- _WHAT YOU SHOULD DO_
In the records below, repeat word for word only the lines starting at the one that contains "Where should I" and ending at the one that contains "Task: Open the View menu", pictures excluded.

Data entries:

- - - - -

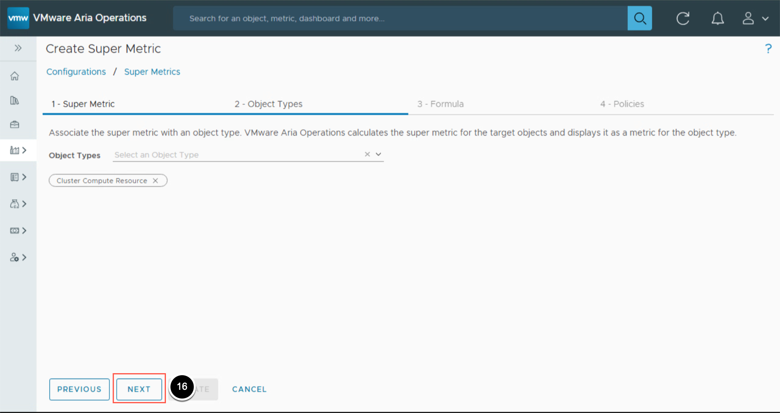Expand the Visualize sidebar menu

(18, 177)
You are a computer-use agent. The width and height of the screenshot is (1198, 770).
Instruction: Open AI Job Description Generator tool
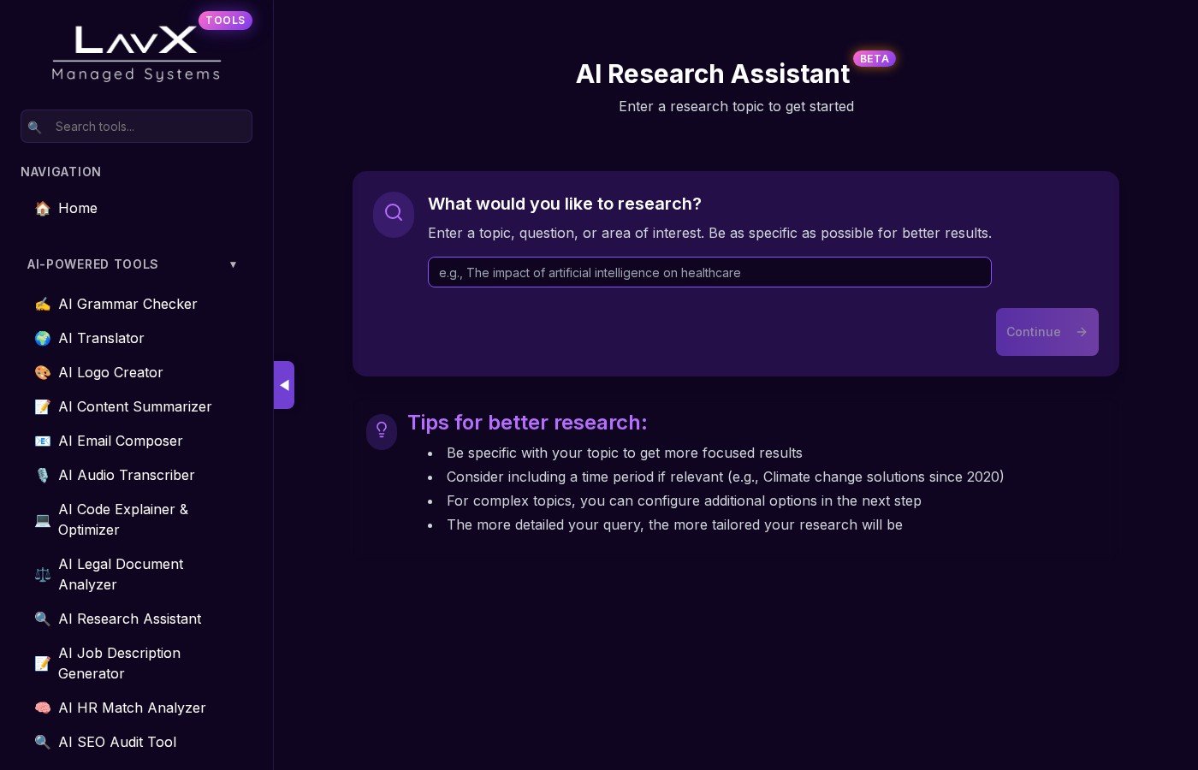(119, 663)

- - - - -

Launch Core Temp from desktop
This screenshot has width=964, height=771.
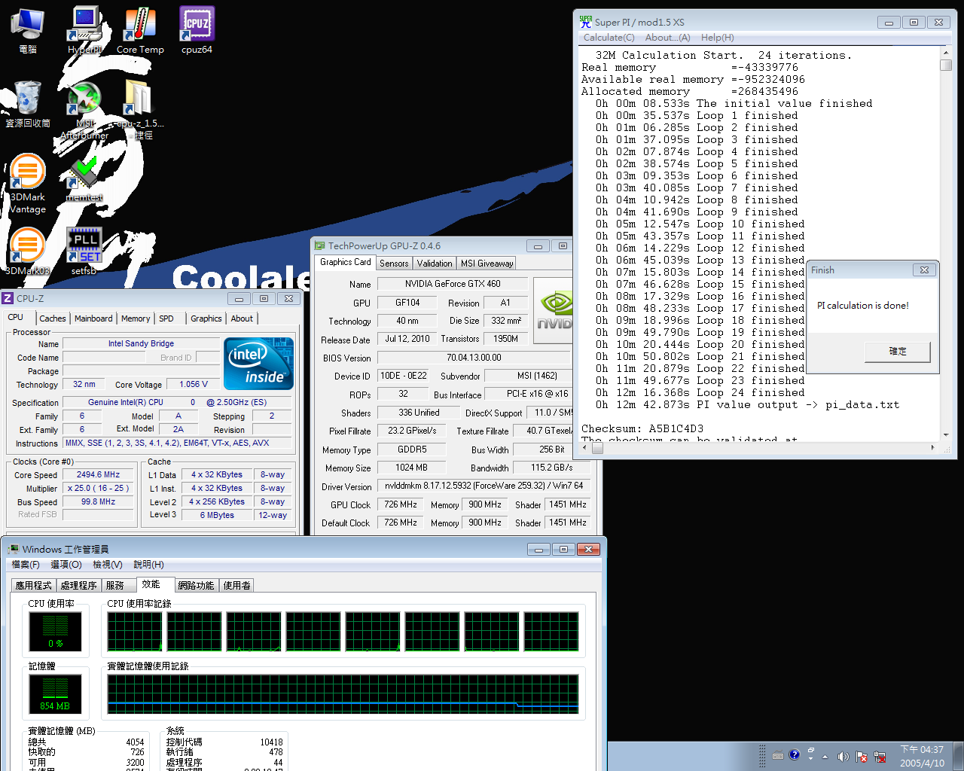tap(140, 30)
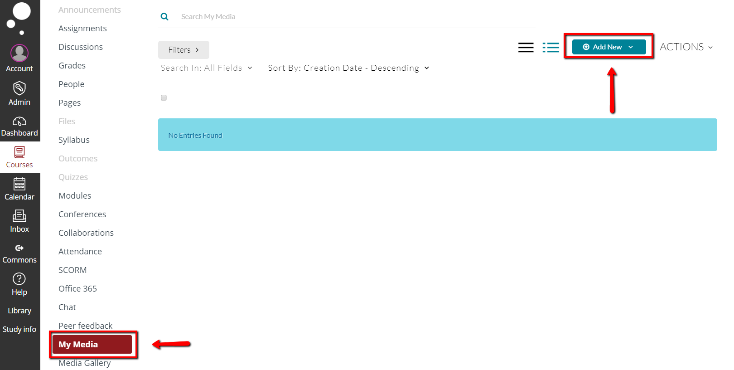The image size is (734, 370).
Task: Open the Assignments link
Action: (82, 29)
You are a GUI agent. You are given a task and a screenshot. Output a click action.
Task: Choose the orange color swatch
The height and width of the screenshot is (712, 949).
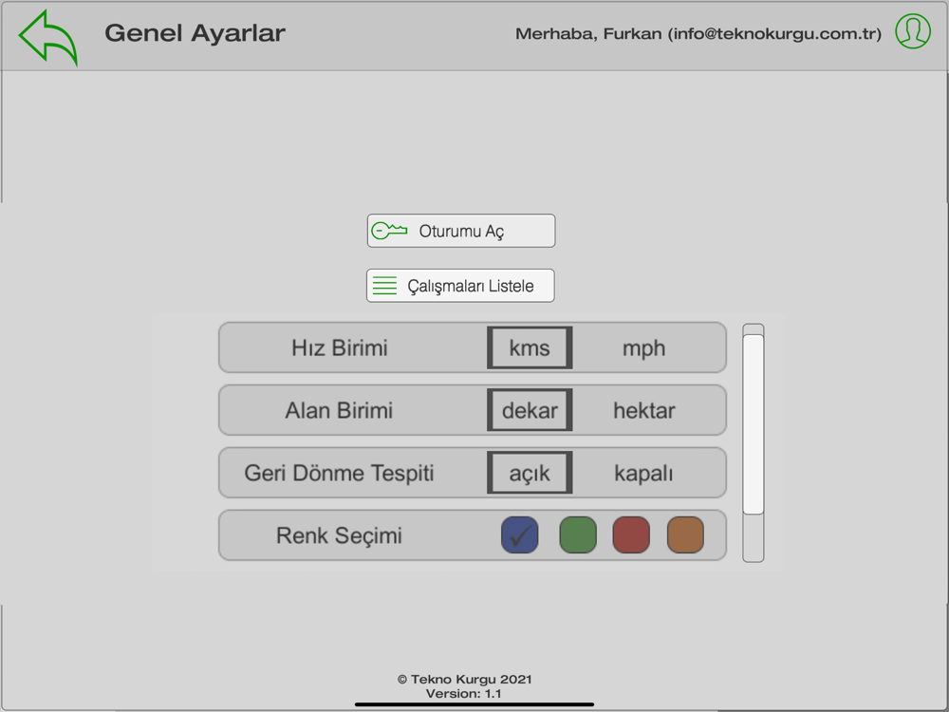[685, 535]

- - - - -

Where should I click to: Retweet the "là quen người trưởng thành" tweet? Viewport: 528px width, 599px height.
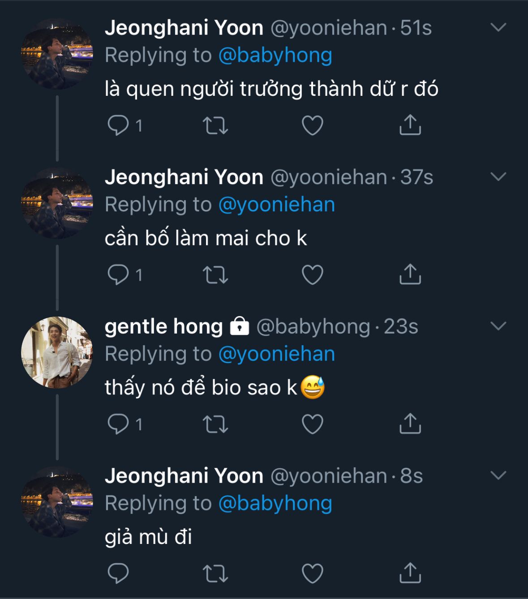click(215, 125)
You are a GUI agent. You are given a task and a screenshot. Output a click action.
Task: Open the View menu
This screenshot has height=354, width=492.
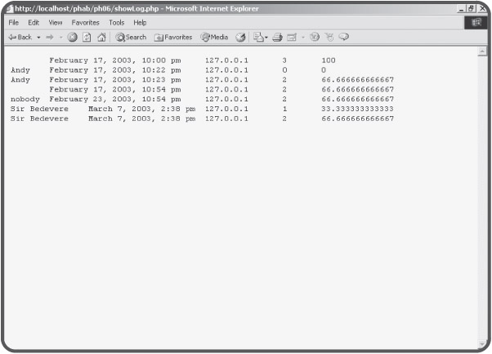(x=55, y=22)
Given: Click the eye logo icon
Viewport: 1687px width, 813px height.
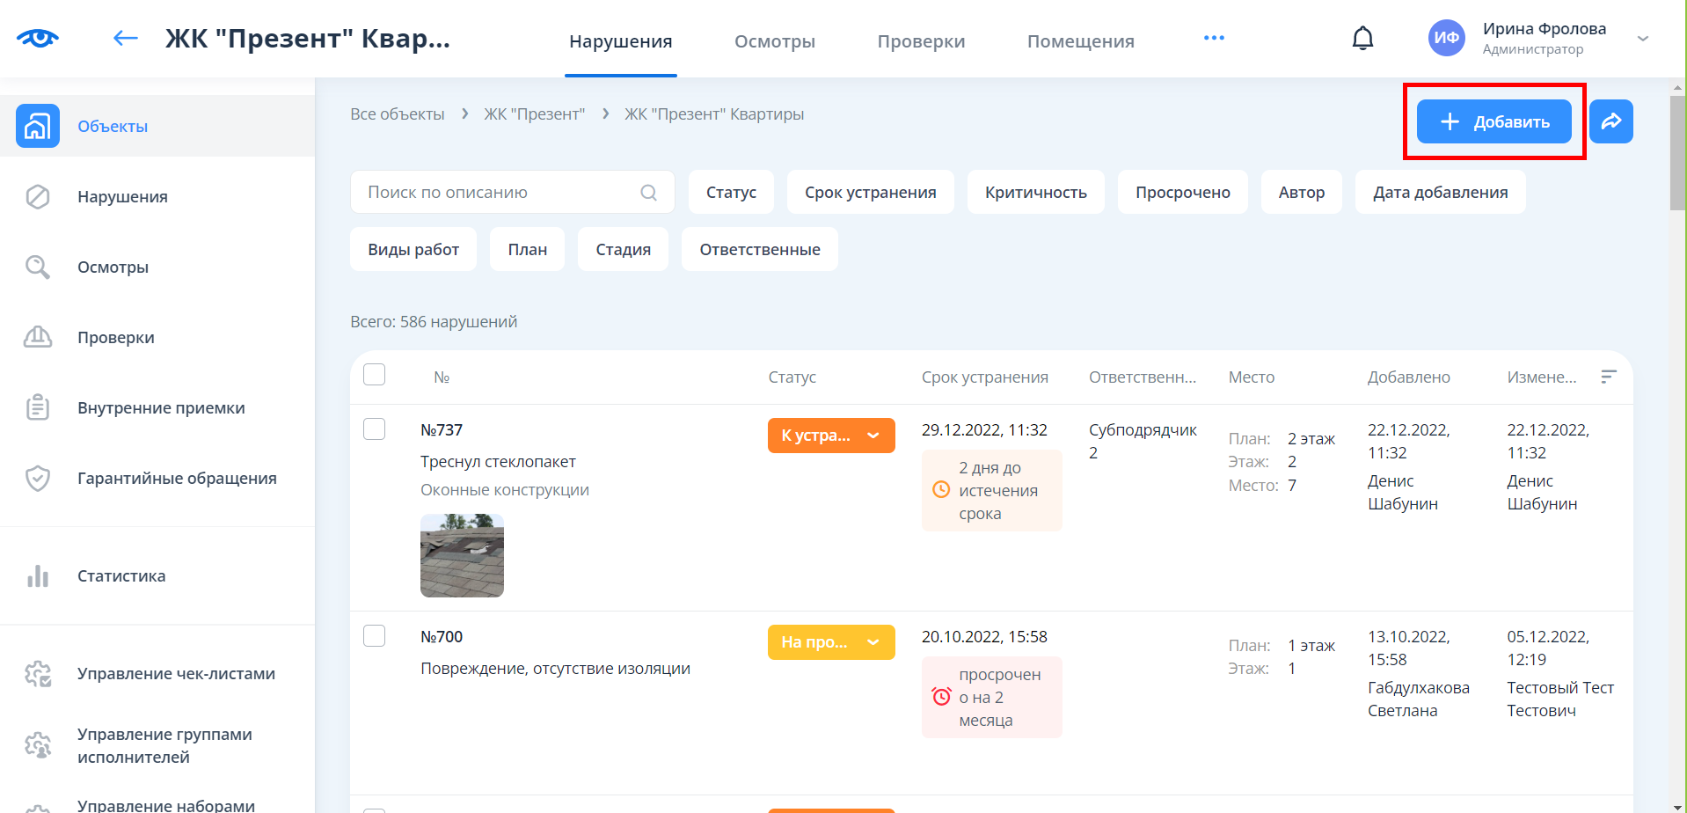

- - - - -

- _FINISHED EXERCISE_
Where should I click to: Retweet the "là quen người trưởng thành" tweet? Viewport: 528px width, 599px height.
click(215, 125)
You are a GUI agent. You are given a task and a screenshot. Output a click action.
Task: Open the View menu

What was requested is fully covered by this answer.